El Salvadoran President Nayib Bukele, who made Bitcoin his country’s legal tender and is trying to turn it into a cryptocurrency hub, shared a photo of himself in a photoshopped McDonald’s uniform over the weekend. Things got even weirder as the sell-off continued over the next several days, with Bukele tweeting on Monday: “Most people go in when the price is up, but the safest and most profitable moment to buy is when the price is down. It’s not rocket science. So invest a piece of your McDonald’s paycheck in Bitcoin. Now go back to flip more burgers you lazy fvçk!”

Noted crypto influencer “Cobie” (formerly Crypto Cobain) replied: “Sir, they don't need to invest their mcdonalds paycheck cos they paid taxes and then you invested it for them at the top.”

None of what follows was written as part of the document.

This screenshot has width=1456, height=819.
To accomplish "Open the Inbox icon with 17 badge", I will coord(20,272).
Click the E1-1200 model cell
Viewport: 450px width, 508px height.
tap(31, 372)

Another meme features many of Bitcoin’s biggest advocates—from MicroStrategy CEO Michael Saylor to US Senator Cynthia Lummis and former Twitter CEO Jack Dorsey—serving McDonald’s to a customer.

In contrast to the gallows humor and the laughs that may (or may not) be obscuring tears, the Bitcoin subreddit is full of more encouraging words that, at times, border on parody. One of the top posts right now is a picture of an aging Baron Rothschild next to a quote that says "Buy when there's blood in the streets, even if the blood is your own." Another top post is a video titled "2013 BTC hodler POV" and features a giant Pepe dancing with roller skates and headphones on as a city burns and explodes around them. Another recently added post explains that the recent crash has them "feeling liberated" and wonders if anyone else is feeling the same. “It’s reminding me how much more to life there is,” the user goes on to write. “I can believe in the Bitcoin’s future and not be dragged down by Reddit, Twitter and general FUD. I feel great, it’s really nice.”

Still, Bitcoiners who have been in this thing for the long haul really are probably just chilling. One common refrain that has emerged over the course of this multi-day sell-off is that those who have held for years are still up—and that’s true. Though Bitcoin, Ethereum and other cryptocurrencies are largely speculative assets whose narrow use values are somewhat dubious, anyone who bought Bitcoin before January 2021 or Ethereum before April 2021 is still up on their gamble. 

The problem is that many investors got involved just this year: centralized crypto exchanges saw $14 trillion in trading volume during 2021, that's a 689 percent increase over 2020. In October, a Harris poll suggested 23 percent of African Americans own cryptocurrency. The industry has been targeting some of the poorest and most vulnerable members of society to gin up support for a volatile asset which is simultaneously held up as resistant to macro-economic trends but also unfairly sensitive to them—uniquely disruptive of finance’s status quo while also reinforcing it

Despite all this, the bubble is unlikely to deflate just yet. That’s both a blessing and a curse for the hordes of people being sold, or who are about to be sold, the great white hope of crypto-wealth.